We shot the stuff for the 12th July on the 12th July. The Royal Ulster Constabulary, as it was then, let us have one corner with the marches going past. We could only shoot on one corner, with the guys in the military vehicles. Having said that, we just got on with it. Where we were shooting, the squaddies would go past quite regularly on their manoeuvres. We were absolutely under strict instructions not to film them. Whatever you do, don’t point the camera at them. It’s a drag, so we got extras doing it. All of a sudden we were shooting in that house and the 1st AD rushed in and told us to stop, go outside and set the camera up because the guys are going to come past. He’d done a deal with the military at Ballykinler and they will let us film them once. So, we rushed out and set up the shot. The guys came past. We shot it and then the squaddies jumped over a wall and came back again. We didn’t ask them to, but they did it three times, so we got three bites of the cherry at shooting it. When we were filming those scenes, the guys in the military helicopter above, were bastards. They knew if they hovered over us and came down that they would fuck up filming. They did it quite a lot, but there was nothing you could do about it. I’m very pleased with that film. I’m very fond of it.

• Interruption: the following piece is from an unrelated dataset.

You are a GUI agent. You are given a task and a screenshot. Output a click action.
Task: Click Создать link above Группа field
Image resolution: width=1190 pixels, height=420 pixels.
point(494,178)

I said to the BBC that I’d never been to Belfast, but it had been suggested by people that I make a film there. If I could have six months under contract with the BBC and without having to do anything except research, with a research budget, then I’ll start casting it and we’ll do it. The BBC agreed and said fine, so I had complete carte blanche all over Ireland, north and south, researching and drinking a lot of whisky and getting into quite a few tight scrapes which I’m not disposed to talk about on record. Collaborating with actors who knew the territory helped. There’d been a bunch of television dramas filmed about the troubles, but my main thing was nobody was going to get shot. It’s not about that. It’s about something more profound. Two babies born at the same time that were going to go in these two diametrically opposed directions seemed to me to be what it’s all about.


The cinematographer, Remi Adefarasin is black. Boy, they gave him a hell of a time. It was pretty nasty. That was one of the rare occasions where I’ve got actors improvising in a real situation, as opposed to structuring it more formally.

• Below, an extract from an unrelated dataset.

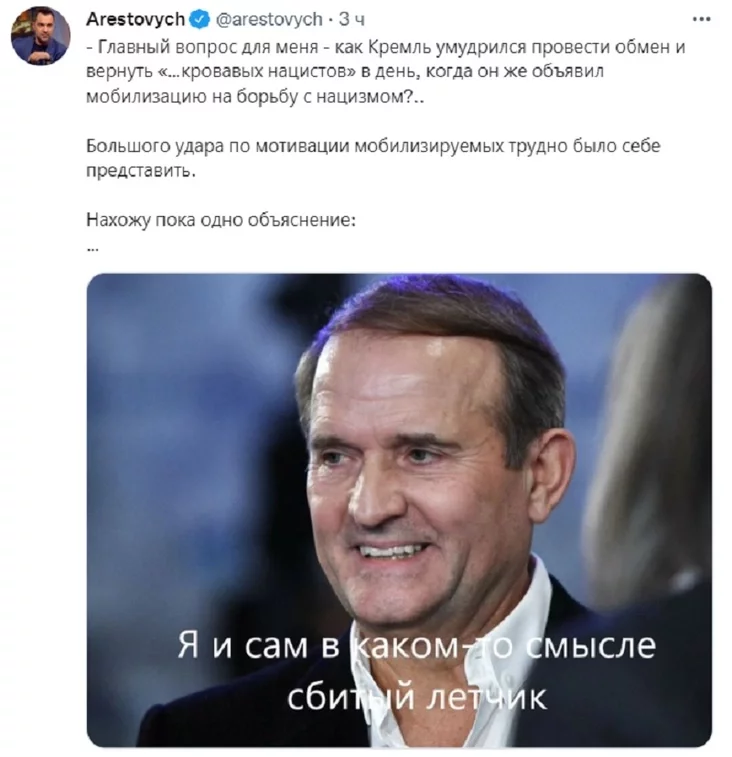
Task: Open the Arestovych profile avatar
Action: pyautogui.click(x=41, y=36)
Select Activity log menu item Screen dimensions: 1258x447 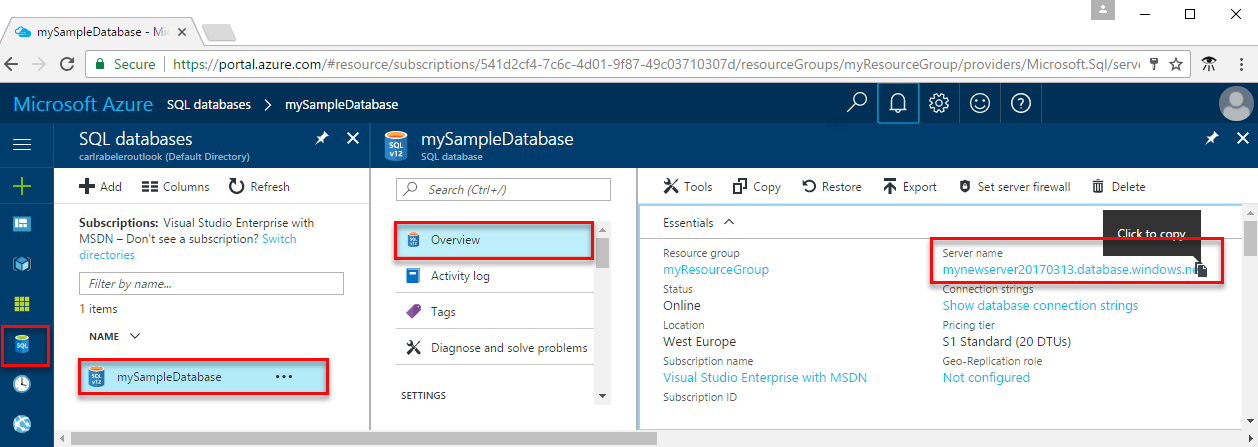tap(460, 276)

Do you read reviews of your work?


Yes, absolutely. I know there are people that don’t read reviews, but it’s important to know what people are reading about and how it affects you. Sometimes it makes you really angry, but sometimes it is really flattering that it goes to your head. The important thing is that reviews really help or hinder the progress of the film.

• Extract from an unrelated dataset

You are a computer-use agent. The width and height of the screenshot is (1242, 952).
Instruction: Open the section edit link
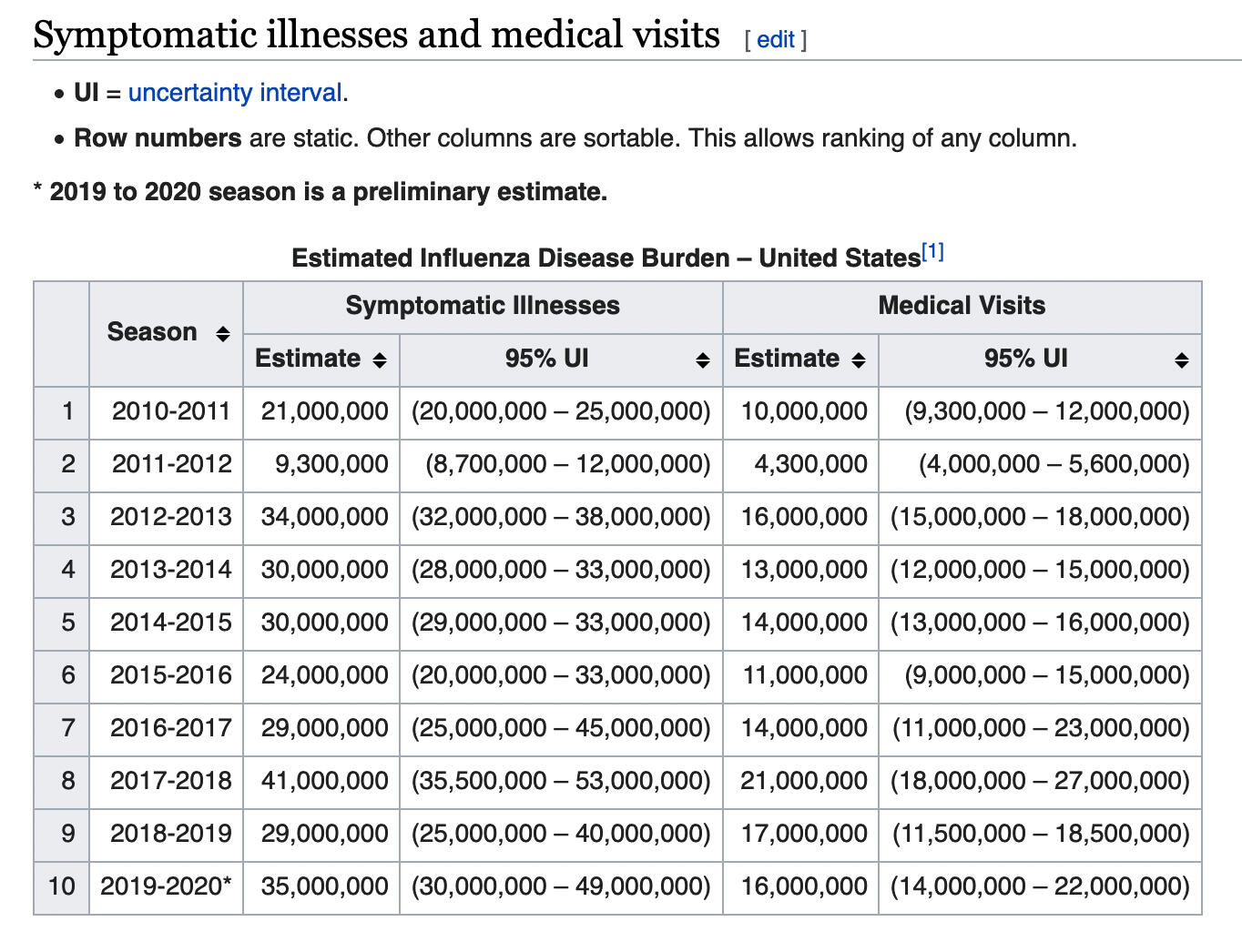pos(775,40)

Roger Ebert was a big admirer of your work...


If I had a strict rule not to read reviews, I never would have read Roger Ebert’s reviews and that would have been a great loss to me. He was a great guy actually. Right from Bleak Moments he was on it.



I once asked you for advice some ten years ago and you told me never compromise. Would you still give me that same advice, and has not compromising been challenging in your career?


What do you think is the answer to that? I’ve struggled recently in the last few years, getting the backing to do what I want to do, but that doesn’t mean there is any compromise.